The opening was great. Being in the point of view of a sea creature, but not fully knowing which, why or what they were doing was intriguing. It was these small, seemingly random points of views throughout the book that i enjoyed the most. The swordfish, the bat, the monsters, spider the artist, the unspecified humans and aliens amongst the chaos of Lagos. I could have read and enjoyed the entire book told this way, to be honest. On the flip side of this, I found the point of view shifts between the main characters a bit choppy. Sometimes the point of view would switch mid-chapter or even mid-paragraph, which could be jarring and hard to following. Though overall i did enjoy getting to know all the characters through their own points of view.

The characters were… lacklustre, honestly. Adaora, Anthony and Adu all felt rather composed (both in themselves and as works of fiction). They expressed emotion, but in very muted and controlled ways–i never felt it along with them. Ayodele i enjoyed much more. She was also quite dispassionate, but as part of her character. She was rational, pragmatic, and realistic about events (most of the time…). After Ayodele, my favourite character by far was Kola. She was so curious and brave and lovely.

There were a lot of characters, but despite reading it quite bitty chunks and not picking up the book for stretches of days, i had no problems remembering who was who and what their story lines were. And of course, as the book’s cover suggests, the ocean creatures are important characters themselves–ones i would have liked to get to know a little more!
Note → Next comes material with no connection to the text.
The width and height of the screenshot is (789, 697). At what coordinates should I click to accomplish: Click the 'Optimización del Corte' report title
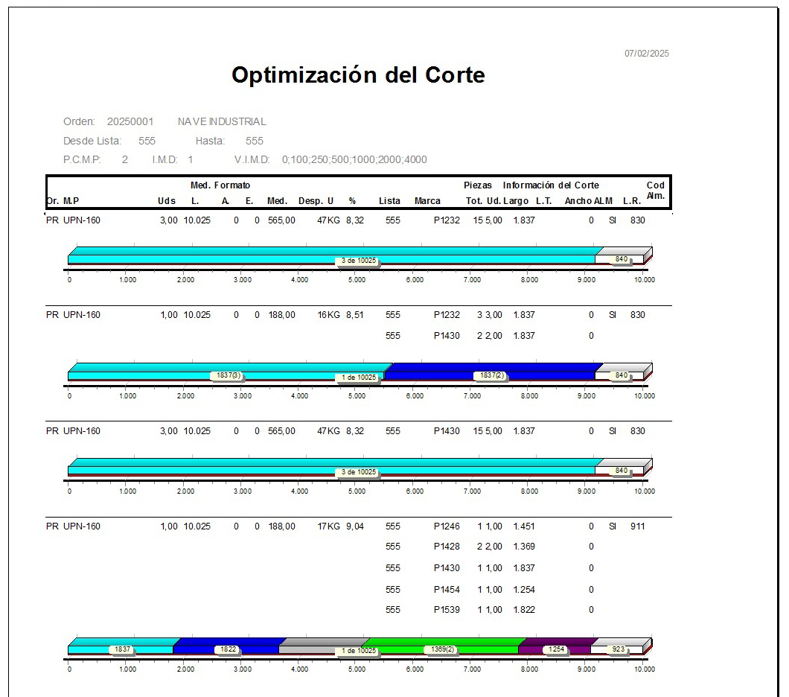click(x=358, y=75)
There is a lot going on in the book, a lot of threads and themes and ideas. They don’t all get fully explored; some are dropped in with little explanation and others barely hinted at. The concept of the monsters that were already here on earth and Udide Okwanka was one of the threads that interested me the most. The idea that they are here, that humans didn’t even know it, but the aliens seemed to understand them perfectly. We get very little information about them, and that both pleases and frustrates me.
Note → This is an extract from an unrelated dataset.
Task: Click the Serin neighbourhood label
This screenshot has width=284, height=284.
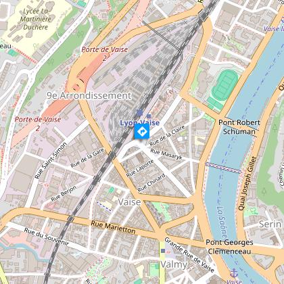Action: pos(270,224)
In some ways, i was annoyed that the main storyline took away from these other themes and ideas–the parts of the book i wanted to know more about. The bulk of the book focused on our four main characters, but the plot did not seem to move very quickly. At times it felt like a struggle to pick up the book, not because i didn’t enjoy it, but because there was nothing driving it; i was not often left needing to know what happened next.

I definitely think i would have enjoyed this book more without putting so much of my own hope and expectation on it. And with that in mind, I do plan on venturing into more books by Okorafor. The question now is, which ones?